** Start Quoted passage **
Sunday, April 21, 2024

Nitrogen use reporting looms for dairy farmers

Avatar photo
The National Environmental Standard (NES) for Freshwater-enforced limit applies to all pastoral land but only dairy farmers have to report their usage.
Fonterra sustainable dairying advisor in Northland Helen Moodie says dairy farmers need to report their synthetic nitrogen use to regional councils by the end of this month.
Reading Time: 3 minutes

Dairy farmers are required to report to their regional councils on their nitrogen fertiliser use by the end of the July, rural professionals have been told.

It is one of four main requirements placed on farmers in the National Environmental Standard (NES) for Freshwater, finalised in August 2020, and being implemented over five years.

Fonterra sustainable dairying advisor Helen Moodie told rural professionals at a Northland Inc. seminar that the NES requirements regarding nitrogen fertiliser are now looming and that farmers are going to need help for compliance.

In a former role Moodie was involved in the DairyNZ engagement with the Essential Freshwater policy-making process in 2017-18.

The NES contains a cap on the use of synthetic nitrogen of 190kg/ha/year that applied from July 31, 2021, plus the annual reporting requirement.

The report must contain the total farm area; divided into grazed and non-grazed land; the grazed land split into grazed forage crops and non-forage crops, the kilograms of nitrogen applied to each land use category; the name of the fertiliser applied, including the %N; the New Zealand Business Number; and the dairy supply number.

The 190kg/ha nitrogen limit applies to a contiguous area but doesn’t apply to fertiliser used to grow maize or pasture silage.

The limit applies to all pastoral land but only dairy farmers have to report their usage, and only on their milking platform, not non-contiguous support land.

Moodie said the means of reporting had not been established but regional councils are trying to build one data hub for all local government areas.
** End Quoted passage **
** Start Data in this exercise **
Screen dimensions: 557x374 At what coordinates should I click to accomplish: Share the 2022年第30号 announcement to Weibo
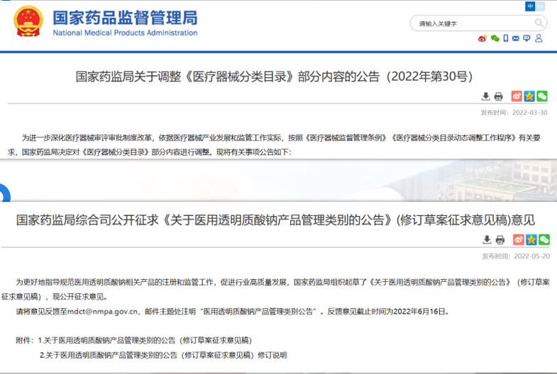pos(517,96)
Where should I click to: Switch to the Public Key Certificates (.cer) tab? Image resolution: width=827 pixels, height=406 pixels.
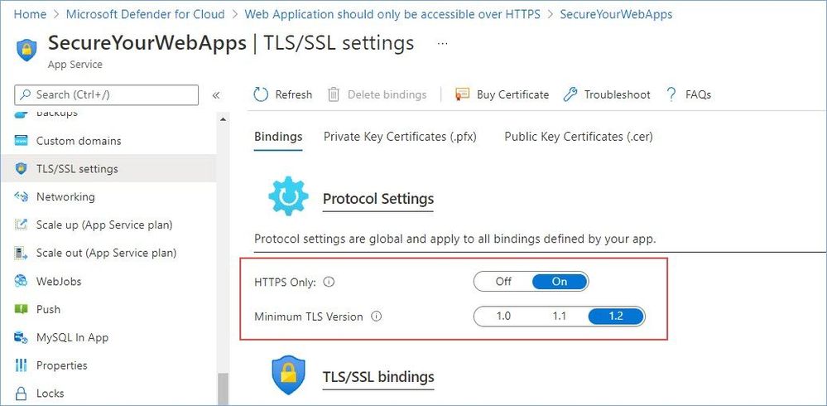[579, 137]
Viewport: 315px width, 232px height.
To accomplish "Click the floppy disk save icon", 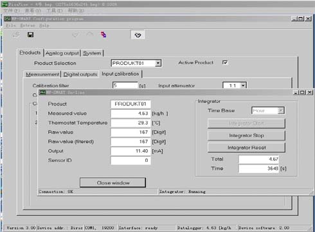I will tap(30, 35).
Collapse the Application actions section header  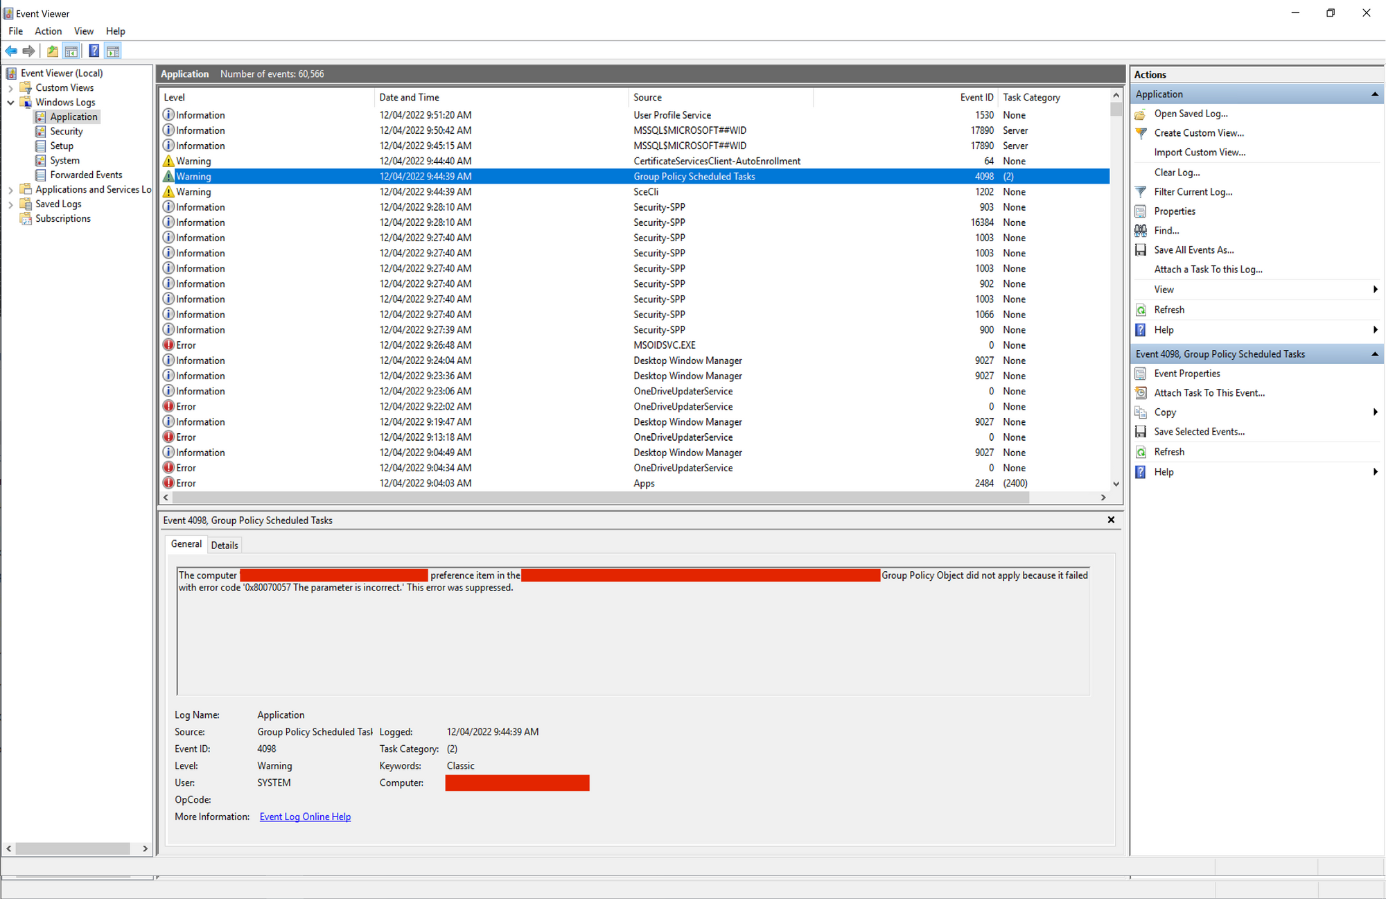(1374, 94)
** End Data in this exercise **
• _Work instructions_:
**1)** Copy the part of the nitrogen reporting article that opens with the words containing "Fonterra sustainable dairying advisor in" and closes with "process in 2017-18.", swapping "rural professionals" for "farm consultants".
**2)** Which lines of the records contain the word "should"? Copy each of them.
The nitrogen reporting article and the records have nothing to do with each other.

• _Solutions per task_:
**1)**
Fonterra sustainable dairying advisor in Northland Helen Moodie says dairy farmers need to report their synthetic nitrogen use to regional councils by the end of this month.
Reading Time: 3 minutes

Dairy farmers are required to report to their regional councils on their nitrogen fertiliser use by the end of the July, farm consultants have been told.

It is one of four main requirements placed on farmers in the National Environmental Standard (NES) for Freshwater, finalised in August 2020, and being implemented over five years.

Fonterra sustainable dairying advisor Helen Moodie told farm consultants at a Northland Inc. seminar that the NES requirements regarding nitrogen fertiliser are now looming and that farmers are going to need help for compliance.

In a former role Moodie was involved in the DairyNZ engagement with the Essential Freshwater policy-making process in 2017-18.

**2)**
Screen dimensions: 557x374 At what coordinates should I click to accomplish: Share the 2022年第30号 announcement to Weibo
Where should I click to: Switch to the Public Key Certificates (.cer) tab? Image resolution: width=827 pixels, height=406 pixels.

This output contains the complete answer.